What did we learn from these efforts to impose deregulation or “customer choice” on unsuspecting ratepayers? When opportunistic companies sell a bill of goods to state policymakers, consumers are ultimately left holding the bag with higher electricity rates, reduced reliability, and fraudulent practices perpetrated on unsuspecting elderly and low-income consumers.

Theoretically, in a deregulated power market, prices are left to the market. However, in the years since electricity deregulation first became popular, 11 states, including California and Montana, had buyer’s remorse after these costly experiments failed. Realizing their mistake, they abandoned deregulation and returned to a regulated electricity marketplace. 

In the states that remain deregulated, residential consumers often pay the highest rates in the country.

According to the Michigan Public Service Commission, eight of the top 10 states with the highest electricity rates in the continental U.S. are states with deregulated marketplaces.

But high rates weren’t top of mind for Texas consumers when they needed reliable electricity the most during Winter Storm Uri.

What happened during Uri? As we wrote last year, Uri made it abundantly clear that the purpose of a deregulated electricity marketplace is to serve power providers, not provide affordable and reliable power to consumers.

Before Uri, studies clearly illustrated that Texas customers could have saved $27 billion from 2002 through 2016 had they paid the same price as customers living in regulated parts of the state. And then, as if to rub salt in the wound, Uri demonstrated how UNRELIABLE electricity delivery is in a deregulated marketplace when millions of Texans were plunged into the cold and darkness.
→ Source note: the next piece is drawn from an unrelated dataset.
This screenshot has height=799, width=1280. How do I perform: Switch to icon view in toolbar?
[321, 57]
Uri sent electricity demand soaring to a seasonal record of 69,150 MW on Valentine’s Day 2021 and the Texas grid couldn’t deliver. This historic storm proved that the power system in Texas wasn’t designed to deliver power to customers. It was designed to deliver revenue to the patchwork quilt of companies that choose to participate. Companies that could disappear in one year. Companies that collect bills from customers but don’t have to restore downed power lines because someone else owns them. 
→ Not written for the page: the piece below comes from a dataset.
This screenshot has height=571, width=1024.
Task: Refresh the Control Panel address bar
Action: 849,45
We now have 20 plus years of data about what happens when we deregulate electricity markets. The promise simply doesn’t live up to the hype. If legislators are lured in by the promise of “choice”, abandoning regulated marketplaces that have consistently delivered incredible reliability and consistent prices, customers will suffer when it comes to their ultimate access to affordable, reliable, and resilient electricity.